Safety and efficacy of monoclonal antibody therapy in patients with chronic herpes simplex virus-2 genital infections: MATCH-2, a randomized double-blinded, parallel-group phase 2 multi-center trial

Abstract

Frequent anogenital recurrences in Herpes-Simplex-Virus type 2 (HSV-2) infected individuals remain a global health challenge. Nucleoside analogues, with limited clinical efficacy, have been the standard treatment for decades. The humanized antibody HDIT101 is a first-in-class biologic under clinical development for HSV-related diseases. In this randomized, double-blinded, phase 2 multi-center parallel-group trial, HSV-2 seropositive patients with ≥ 4 annual anogential recurrences were enrolled. Following an initial pre-treatment observation phase in which anogenital swabs were taken for a maximum of 28 days patients were randomly assigned (2:1) at the occurrence of an outbreak to either receive a single 2 g intravenous dose of HDIT101 or infusional HDIT101 buffer placebo solution. At each recurrence during the 180-day trial period patients in the HDIT101 arm received episodic oral valacyclovir placebo (twice daily for 3 days) or valacyclovir (500 mg twice daily for 3 days) in the control arm. Post-treatment viral shedding was monitored by daily anogenital swabbing for 28 consecutive days starting immediately after infusional treatment and at day 150. Ordered statistical testing was applied to control for multiplicity. From 122 patients (full-analysis-set, FAS), 36/41 in the VAL arm and 67/81 in the HDIT101 arm completed the trial per-protocol (per-protocol-set, PPS). Adverse events were mild/moderate and similar between treatment arms. The primary endpoint, percentage of days with lesions after treatment, did not differ between the two treatment arms (PPS mean: HDIT101 14.6 vs VAL 14.9). However, independent of peak drug exposure, a longer "time to first recurrence", defined as key secondary endpoint of the trial, (PPS median: HDIT101 47.0 days vs VAL 39.0 days, p = .11), and a lower "recurrence rate" (PPS mean: HDIT101 2.7 vs VAL 3.8, p = .01) in favour of the HDIT101 group were observed. The results demonstrate that HDIT101 is well tolerated as an infusion therapy.
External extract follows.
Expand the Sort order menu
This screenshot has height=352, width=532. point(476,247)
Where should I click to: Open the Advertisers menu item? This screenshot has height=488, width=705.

Although no superiority was observed in the primary endpoint, HDIT101 may provide improved prevention of recurrences in chronic HSV-2 disease. Meanwhile, complementary studies confirming immunomodulatory effects mediated by the HDIT101 antibody as its key mode of action support the rationale for further clinical investigation. (CinicalTrials.gov NCT04165122).

Keywords: Genital herpes; HDIT101; HSV-2; Herpes simplex virus; Monoclonal antibody; Phase 2; Randomized trial.